Dans ces conditions, on comprend mieux pourquoi Alain Delon se sent si seul. Surtout qu'il semble impossible de lui trouver un équivalent aujourd'hui. Qui pour lui succéder, parmi les nouvelles «stars» du cinéma français? Jean Dujardin? Il est drôle et sympa, mais ne fait pas rêver grand monde: laissons-lui plutôt la place de nouveau Belmondo. Guillaume Canet? Clovis Cornillac? Gilles Lellouche? Tomer Sisley? Vincent Elbaz? Ils n’ont pas le calibre. Vincent Cassel, peut-être? Mais il n'a jamais su ou voulu, comme Delon, se créer un personnage de nature à susciter une réelle fascination du public, et encore moins à marquer durablement l'inconscient collectif.

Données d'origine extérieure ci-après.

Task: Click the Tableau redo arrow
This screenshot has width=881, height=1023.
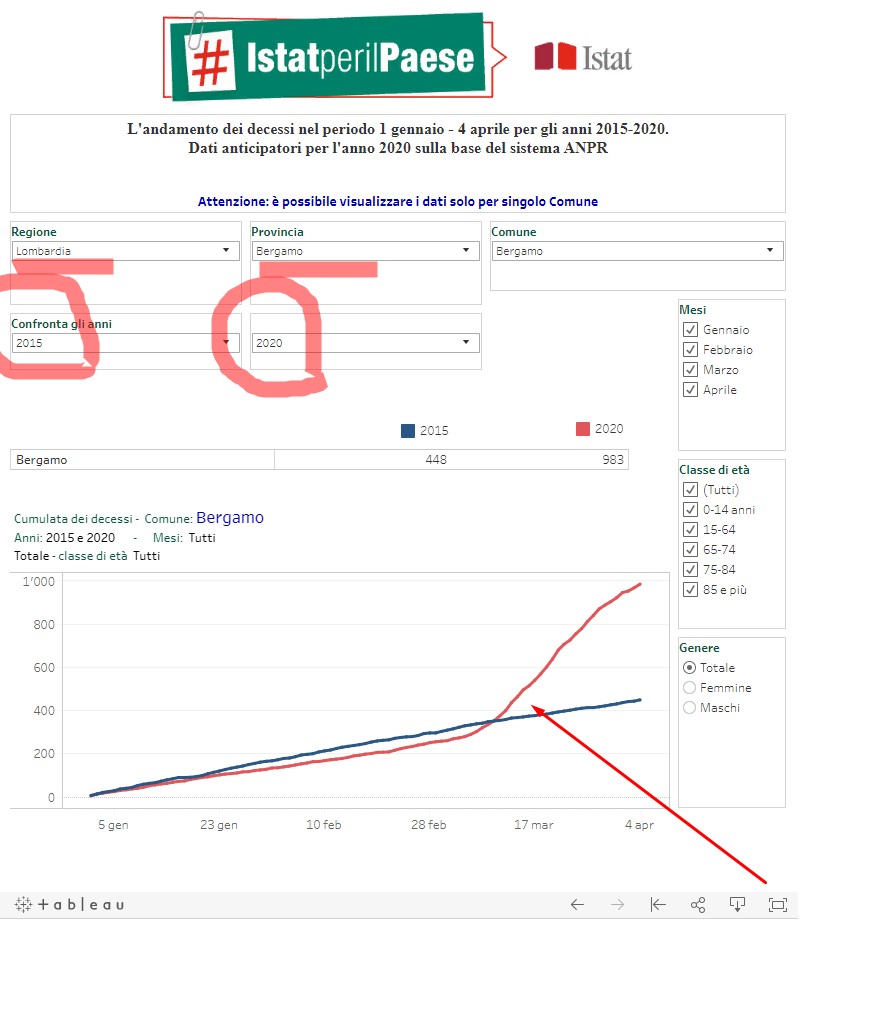Action: pos(617,905)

Les vedettes françaises, à force d'être banales, se sont banalisées. Ce qui faisait la dimension tragique ou épique des destins hors du commun d'un Delon ou d'un James Dean a laissé la place à un système où les stars régissent leur carrière en hommes (et femmes) d'affaires avisés. Il suffit de voir avec quel succès Marion Cotillard, par exemple, a su se plier aux règles de l'entertainment américain, pour s'en convaincre. En ce sens, Alain Delon est effectivement un dinosaure. Mais un dinosaure triste et lucide.

Pierre Ancery

Correctif: dans une première version, il était indiqué à tort qu'Il était une fois un flic faisait partie de la série des «Flics» joués par Delon. Veuillez nous en excuser.